I was quite happy with the result.
A couple of days later when I was playing around with ChatGPT, I decided to assign the bot such a task. Here was my question and the bot’s answer:

I was shocked after seeing the first couple of sentences. The tone shows so much confidence of the bot as it even has concrete steps of doing such as job with a point-and-click style and specifically tells you where to find certain settings and click on which buttons. How did I miss such a configuration setting I wonder? Then I followed the steps all the way until Step 5 where there is no permission set license I can select. I realised it didn’t know what it was suggesting from that point on.
Then I requested the bot to write some code to do this and here is the result:

I have to say the code is nicely structured with variables properly named, and it even follows the typical Apex style that it initiates list/set variables first, then queries certain objects, and do a DML. The comments help you understand what it is doing although in practice comments like this talking about “what” instead of “why” is generally a bad one. But under the bot context, it is totally fine and it shows its thought process in plain English.
It is not the right code though. It seems to have mixed up UserPermissioSetAssignment with the other object PermissionSetLicenseAssign which is the key object to link a permission set license to a user. Note that when a permission set group is assigned to a user, it is done via the “PermissionSetAssignment” object (there is no “PermissionSetGroupAssignment” object).

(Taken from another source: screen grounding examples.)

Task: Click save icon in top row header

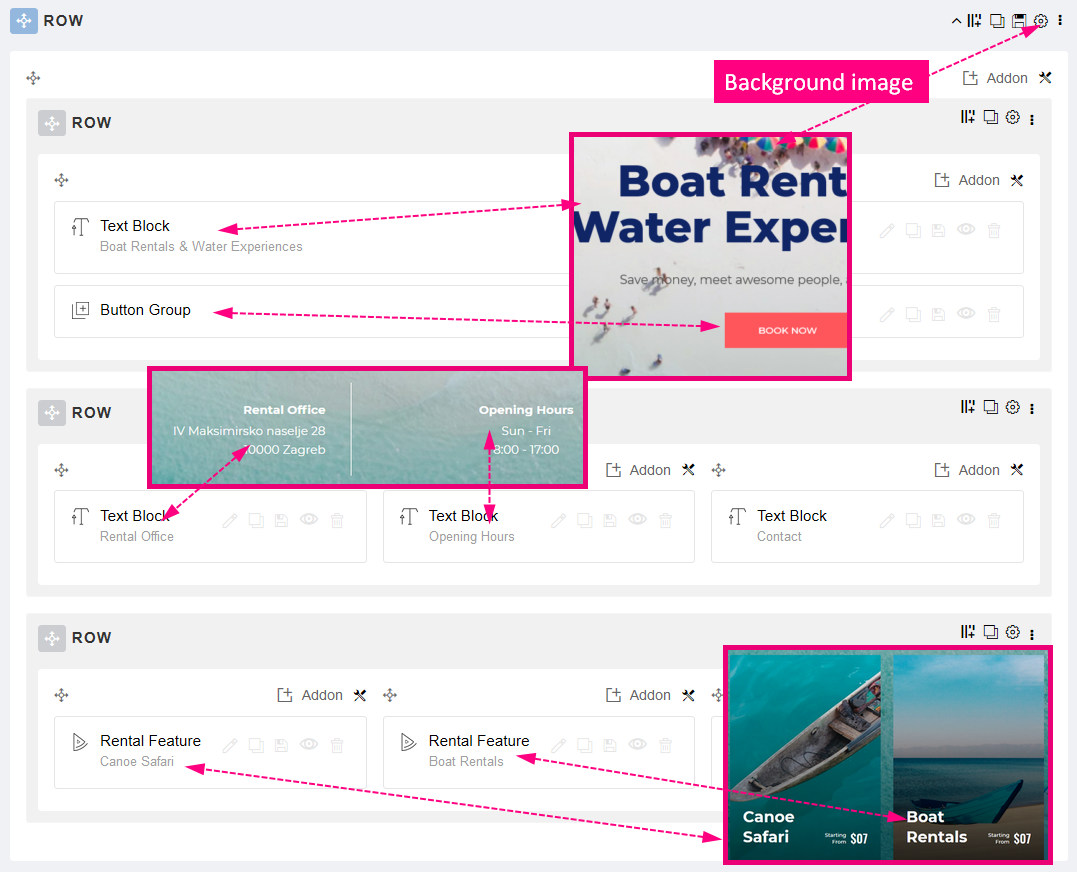Action: pos(1019,21)
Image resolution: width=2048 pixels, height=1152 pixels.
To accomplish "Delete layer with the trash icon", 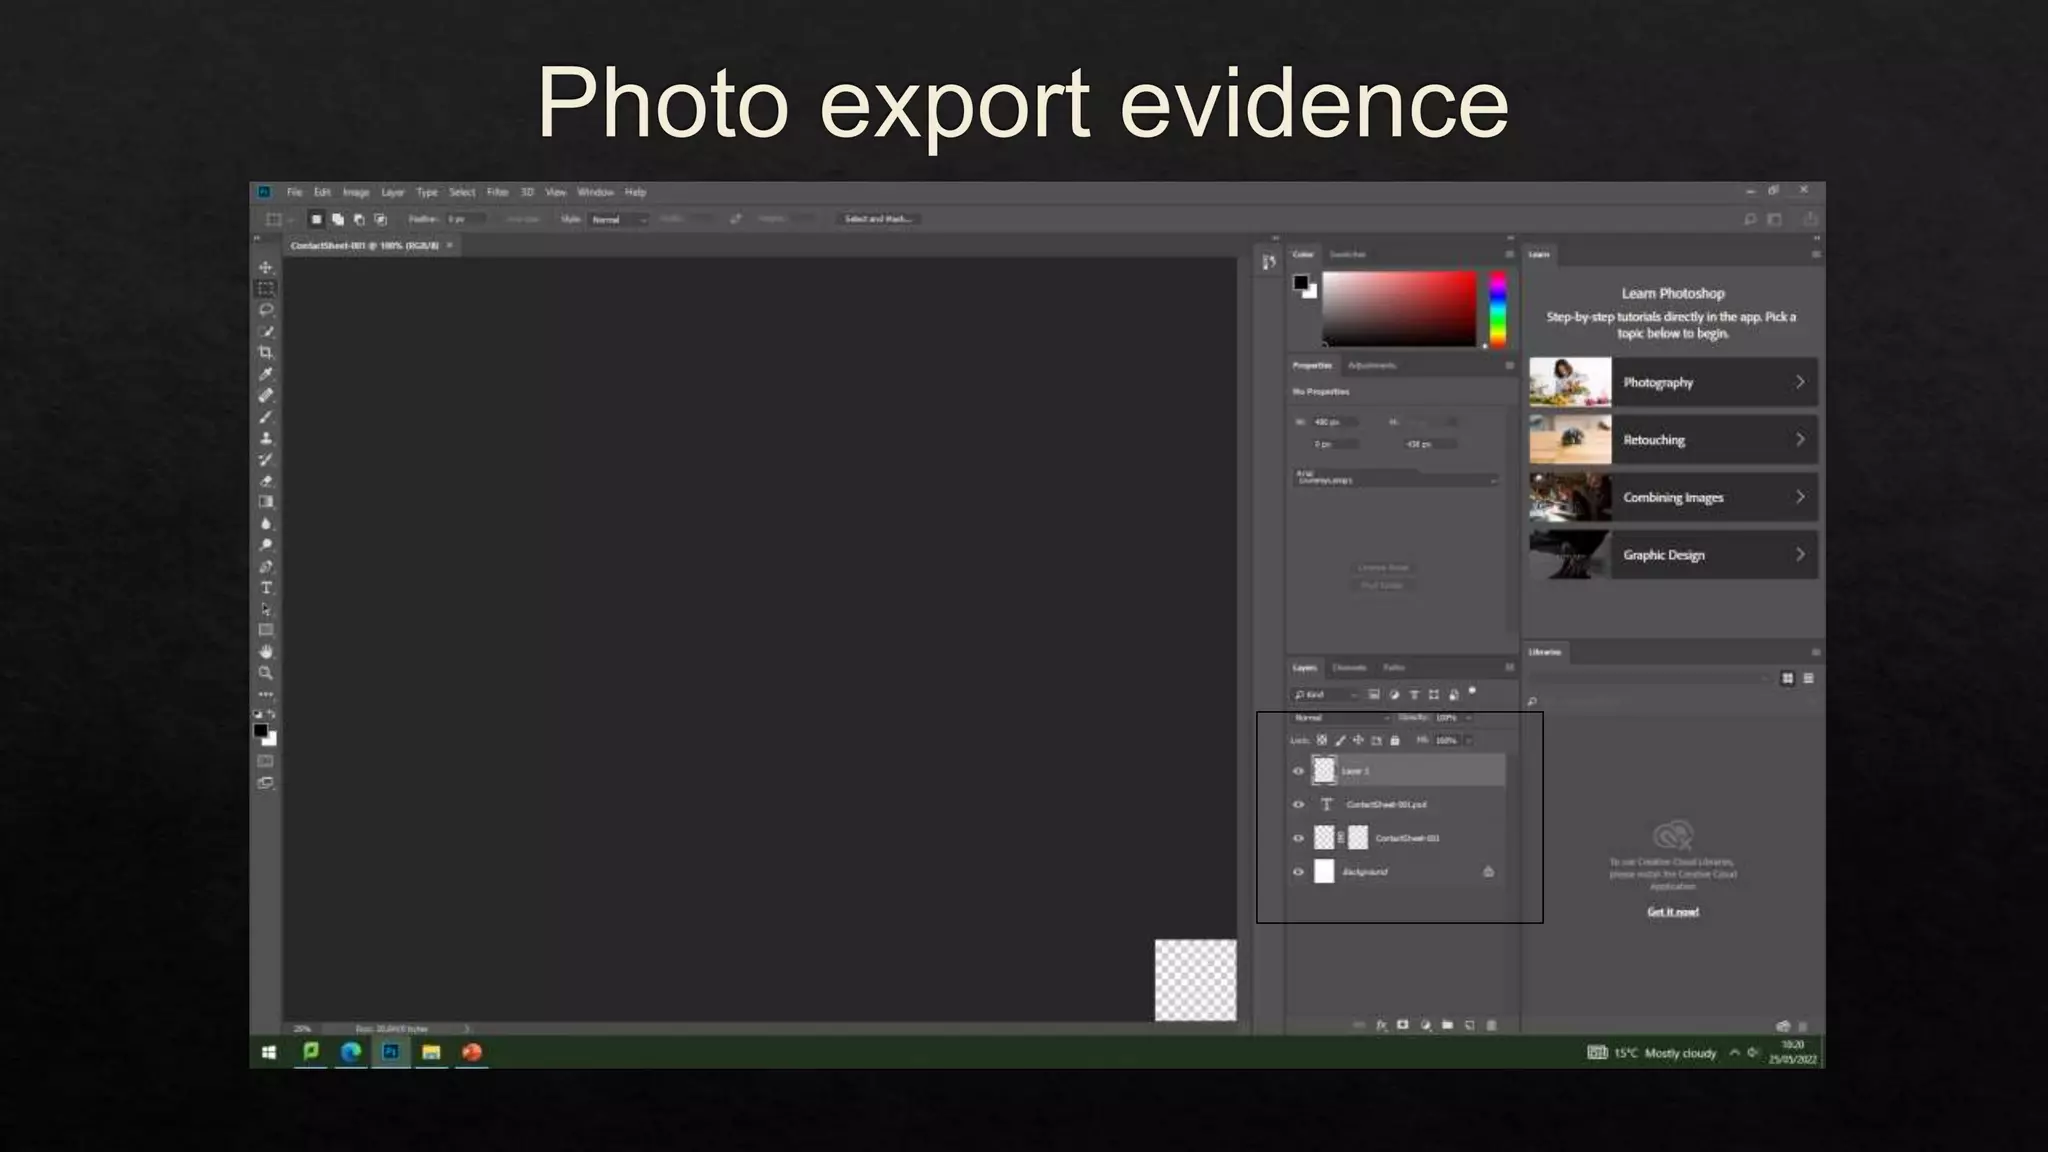I will (x=1492, y=1025).
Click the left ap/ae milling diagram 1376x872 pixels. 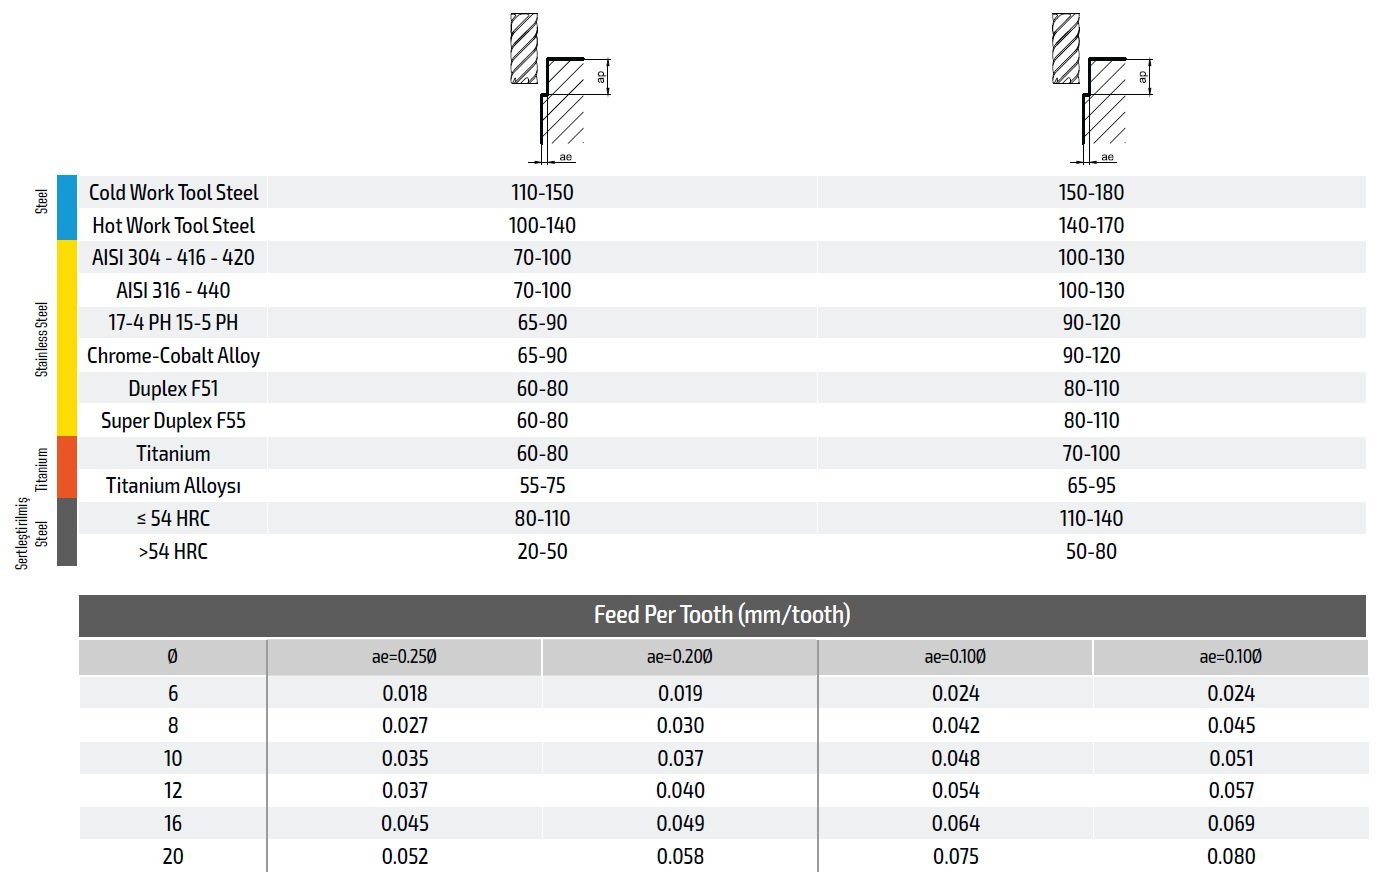pos(559,90)
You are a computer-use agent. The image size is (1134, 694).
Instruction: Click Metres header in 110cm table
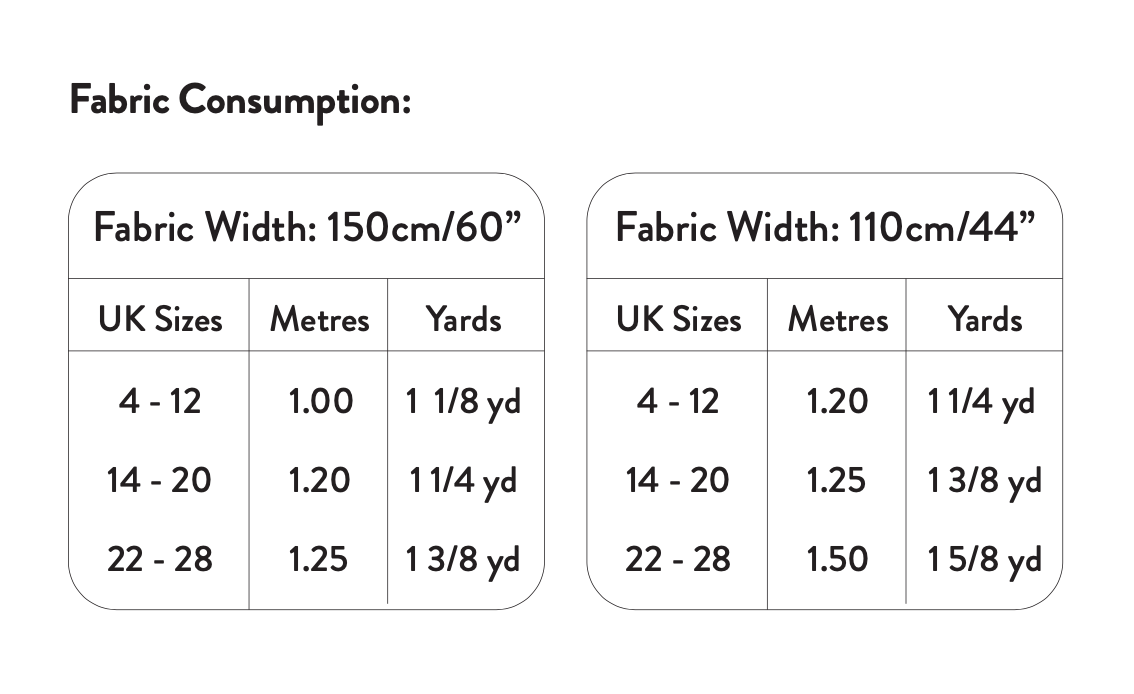pos(838,320)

I can probably help enhance its learning by clicking on the “Thumbs down” icon. It’s a powerful tool. Although it cannot replace us doing our work, it can certainly help guide us where to check things. It’s a language tool which means it can’t actually login into a trial org and do experiments (but who knows what the future brings). What I need to do, as a human, is to draft some code (possibly with the bot’s sample template), execute it, analysing errors, and tweak the code with more iterations to achieve the goal.